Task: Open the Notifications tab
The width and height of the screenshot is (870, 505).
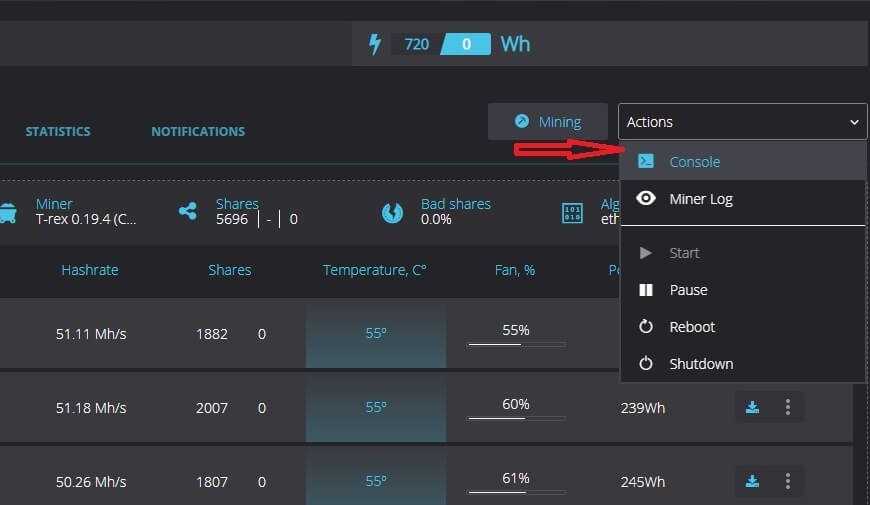Action: [198, 132]
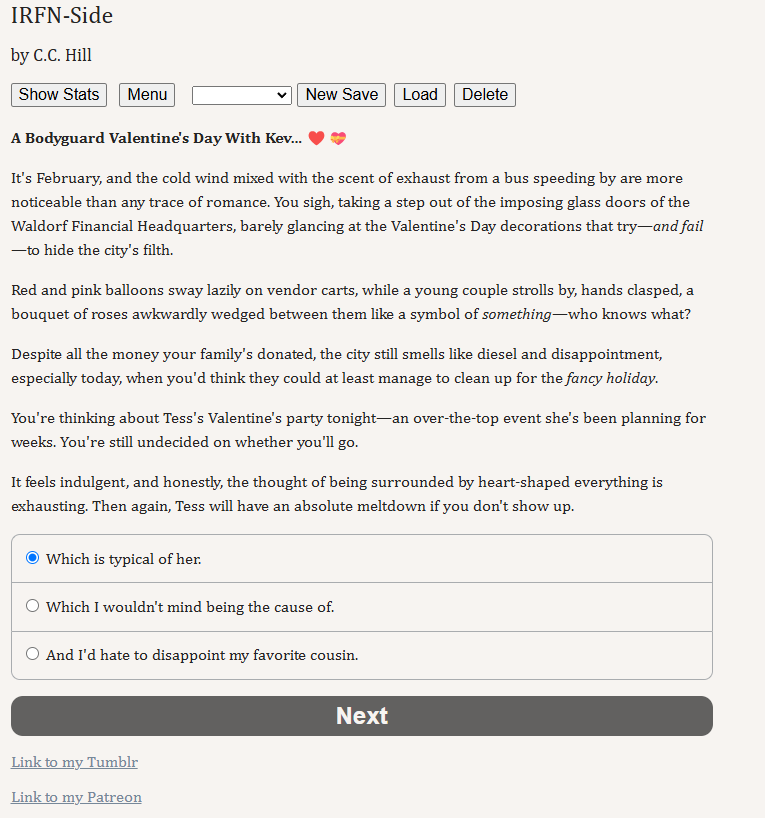Show Stats panel
Viewport: 765px width, 818px height.
coord(59,95)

__________

Problem to work on: Your answer must be the lines from the one containing "The width and" through the last line of the records, both included, written out exactly and without pictures.

Answer:
The width and height of the screenshot is (870, 505).
Action: [198, 132]
Show Stats panel
Viewport: 765px width, 818px height.
coord(59,95)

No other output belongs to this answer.